Items from a data source
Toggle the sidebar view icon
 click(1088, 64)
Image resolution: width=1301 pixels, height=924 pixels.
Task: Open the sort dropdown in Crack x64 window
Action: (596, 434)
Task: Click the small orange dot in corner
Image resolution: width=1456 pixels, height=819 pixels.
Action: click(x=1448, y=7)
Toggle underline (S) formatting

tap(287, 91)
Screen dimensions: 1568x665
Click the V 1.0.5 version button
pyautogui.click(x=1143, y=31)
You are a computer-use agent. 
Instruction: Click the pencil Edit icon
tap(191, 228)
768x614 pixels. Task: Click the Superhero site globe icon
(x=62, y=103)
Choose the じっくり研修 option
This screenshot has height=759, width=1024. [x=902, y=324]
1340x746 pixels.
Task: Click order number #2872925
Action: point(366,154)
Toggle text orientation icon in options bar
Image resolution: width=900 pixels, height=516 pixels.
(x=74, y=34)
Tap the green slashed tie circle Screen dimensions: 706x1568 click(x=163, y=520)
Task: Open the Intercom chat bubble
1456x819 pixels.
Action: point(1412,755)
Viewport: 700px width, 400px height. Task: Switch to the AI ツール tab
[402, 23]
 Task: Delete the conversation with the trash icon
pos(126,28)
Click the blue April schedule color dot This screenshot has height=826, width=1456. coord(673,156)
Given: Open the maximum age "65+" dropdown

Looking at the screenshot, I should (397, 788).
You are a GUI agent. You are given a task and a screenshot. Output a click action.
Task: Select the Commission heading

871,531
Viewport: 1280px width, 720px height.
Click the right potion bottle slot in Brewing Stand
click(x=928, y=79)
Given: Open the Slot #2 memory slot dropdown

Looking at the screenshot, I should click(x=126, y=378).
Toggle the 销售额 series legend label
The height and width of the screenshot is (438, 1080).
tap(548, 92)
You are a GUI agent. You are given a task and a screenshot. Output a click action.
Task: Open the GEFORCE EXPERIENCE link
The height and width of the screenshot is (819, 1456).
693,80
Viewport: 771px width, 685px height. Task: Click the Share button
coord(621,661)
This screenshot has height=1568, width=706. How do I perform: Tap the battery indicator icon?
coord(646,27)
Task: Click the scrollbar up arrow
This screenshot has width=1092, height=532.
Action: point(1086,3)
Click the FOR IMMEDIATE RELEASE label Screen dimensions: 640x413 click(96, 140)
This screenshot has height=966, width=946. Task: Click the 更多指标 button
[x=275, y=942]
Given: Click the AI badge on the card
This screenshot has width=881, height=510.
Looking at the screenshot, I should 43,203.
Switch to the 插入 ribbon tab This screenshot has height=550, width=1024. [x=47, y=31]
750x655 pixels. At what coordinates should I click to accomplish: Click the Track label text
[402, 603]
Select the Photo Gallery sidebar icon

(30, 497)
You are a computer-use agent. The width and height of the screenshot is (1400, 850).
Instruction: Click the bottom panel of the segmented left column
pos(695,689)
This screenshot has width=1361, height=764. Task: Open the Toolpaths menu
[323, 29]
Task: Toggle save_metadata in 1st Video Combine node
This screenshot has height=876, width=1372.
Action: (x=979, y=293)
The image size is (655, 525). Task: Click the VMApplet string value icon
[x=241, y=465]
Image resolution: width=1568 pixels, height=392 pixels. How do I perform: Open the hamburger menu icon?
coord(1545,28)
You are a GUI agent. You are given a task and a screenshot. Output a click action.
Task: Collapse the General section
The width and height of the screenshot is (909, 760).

## Aim of the exercise
Can you reproduce word for word only the data from its very beginning through the line containing "Tap the green", including that line?

## Output of the exercise
Toggle the sidebar view icon
 click(1088, 64)
Image resolution: width=1301 pixels, height=924 pixels.
Task: Open the sort dropdown in Crack x64 window
Action: (596, 434)
Task: Click the small orange dot in corner
Image resolution: width=1456 pixels, height=819 pixels.
Action: click(x=1448, y=7)
Toggle underline (S) formatting

tap(287, 91)
Screen dimensions: 1568x665
Click the V 1.0.5 version button
pyautogui.click(x=1143, y=31)
You are a computer-use agent. 
Instruction: Click the pencil Edit icon
tap(191, 228)
768x614 pixels. Task: Click the Superhero site globe icon
(x=62, y=103)
Choose the じっくり研修 option
This screenshot has height=759, width=1024. [x=902, y=324]
1340x746 pixels.
Task: Click order number #2872925
Action: point(366,154)
Toggle text orientation icon in options bar
Image resolution: width=900 pixels, height=516 pixels.
(x=74, y=34)
Tap the green slashed tie circle Screen dimensions: 706x1568 click(x=163, y=520)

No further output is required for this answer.